Daily Digest | November 17, 2021

Sparse deconvolution improves the resolution of live-cell super-resolution fluorescence microscopy | Nature Biotechnology

A main determinant of the spatial resolution of live-cell super-resolution (SR) microscopes is the maximum photon flux that can be collected. To further increase the effective resolution for a given photon flux, researchers take advantage of a priori knowledge about the sparsity and continuity of biological structures to develop a deconvolution algorithm that increases the resolution of SR microscopes nearly twofold.

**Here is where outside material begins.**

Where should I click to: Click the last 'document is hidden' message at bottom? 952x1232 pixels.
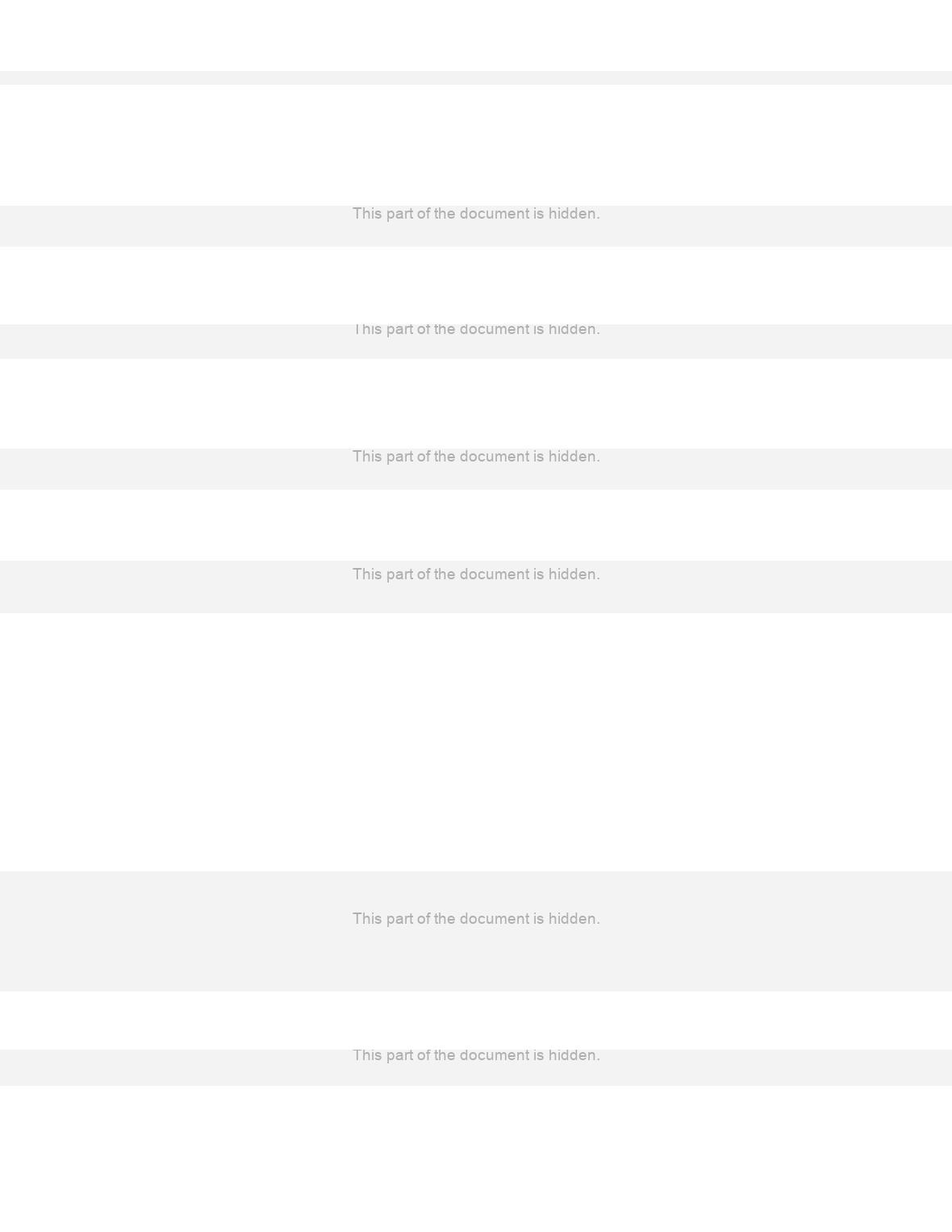pos(476,1056)
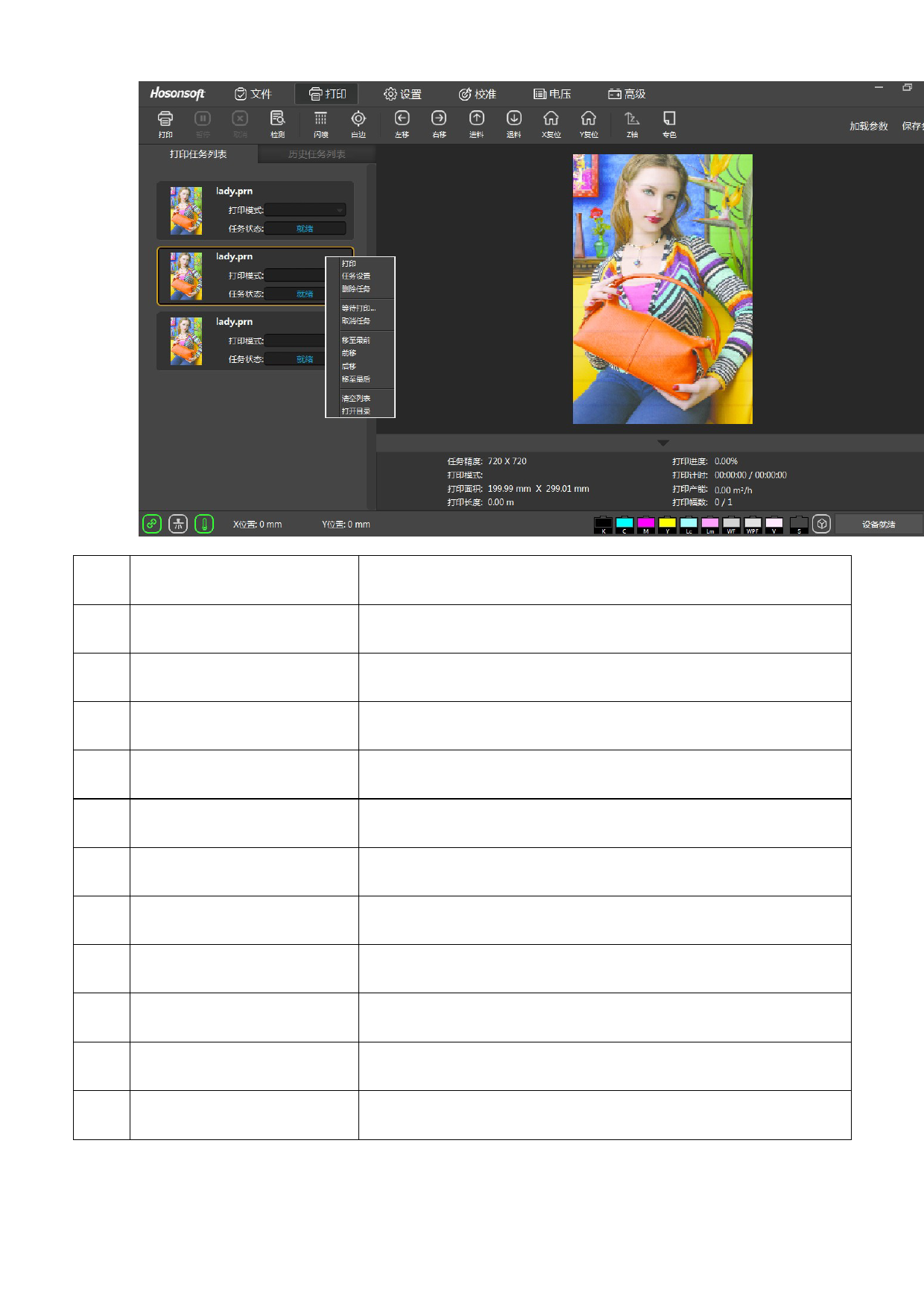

This method, sparse structured illumination microscopy (Sparse-SIM), achieves ~60-nm resolution at a frame rate of up to 564 Hz, allowing it to resolve intricate structures.

Research paper

 

A deep generative model enables automated structure elucidation of novel psychoactive substances | Nature Machine Intelligence

Over the past decade, the illicit drug market has been reshaped by the proliferation of clandestinely produced designer drugs. These agents, referred to as new psychoactive substances (NPSs), are designed to mimic the physiological actions of better-known drugs of abuse while skirting drug control laws. Here researchers present DarkNPS, a deep learning-enabled approach to automatically elucidate the structures of unidentified designer drugs using only mass spectrometric data.

Research paper

 

Accurate long-read de novo assembly evaluation with Inspector | Genome Biology

Long-read de novo genome assembly continues to advance rapidly. Researchers present Inspector, a reference-free long-read de novo assembly evaluator which faithfully reports types of errors and their precise locations. Notably, Inspector can correct the assembly errors based on consensus sequences derived from raw reads covering erroneous regions.